Data entries

::::

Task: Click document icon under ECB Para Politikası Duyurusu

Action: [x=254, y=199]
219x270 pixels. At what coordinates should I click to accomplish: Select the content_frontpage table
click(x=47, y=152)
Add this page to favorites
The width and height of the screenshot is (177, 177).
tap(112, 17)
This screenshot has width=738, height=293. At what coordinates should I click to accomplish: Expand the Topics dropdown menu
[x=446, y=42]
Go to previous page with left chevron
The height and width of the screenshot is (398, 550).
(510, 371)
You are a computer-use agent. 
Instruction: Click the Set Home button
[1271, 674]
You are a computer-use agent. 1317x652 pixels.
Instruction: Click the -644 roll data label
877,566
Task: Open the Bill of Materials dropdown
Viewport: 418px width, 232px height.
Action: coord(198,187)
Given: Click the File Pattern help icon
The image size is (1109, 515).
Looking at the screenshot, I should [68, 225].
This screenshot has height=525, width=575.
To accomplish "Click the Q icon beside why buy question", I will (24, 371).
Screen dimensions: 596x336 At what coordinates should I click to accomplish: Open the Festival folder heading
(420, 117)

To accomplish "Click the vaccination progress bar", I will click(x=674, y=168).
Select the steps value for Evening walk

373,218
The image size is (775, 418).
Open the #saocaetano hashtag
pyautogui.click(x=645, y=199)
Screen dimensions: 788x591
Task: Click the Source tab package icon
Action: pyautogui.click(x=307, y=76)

::::

#### WRITTEN TASK:
Retype the lines of the items above exactly, from the line containing "219x270 pixels. At" through the line containing "[1271, 674]", both included.

#### EXERCISE RESULT:
219x270 pixels. At what coordinates should I click to accomplish: Select the content_frontpage table
click(x=47, y=152)
Add this page to favorites
The width and height of the screenshot is (177, 177).
tap(112, 17)
This screenshot has width=738, height=293. At what coordinates should I click to accomplish: Expand the Topics dropdown menu
[x=446, y=42]
Go to previous page with left chevron
The height and width of the screenshot is (398, 550).
(510, 371)
You are a computer-use agent. 
Instruction: Click the Set Home button
[1271, 674]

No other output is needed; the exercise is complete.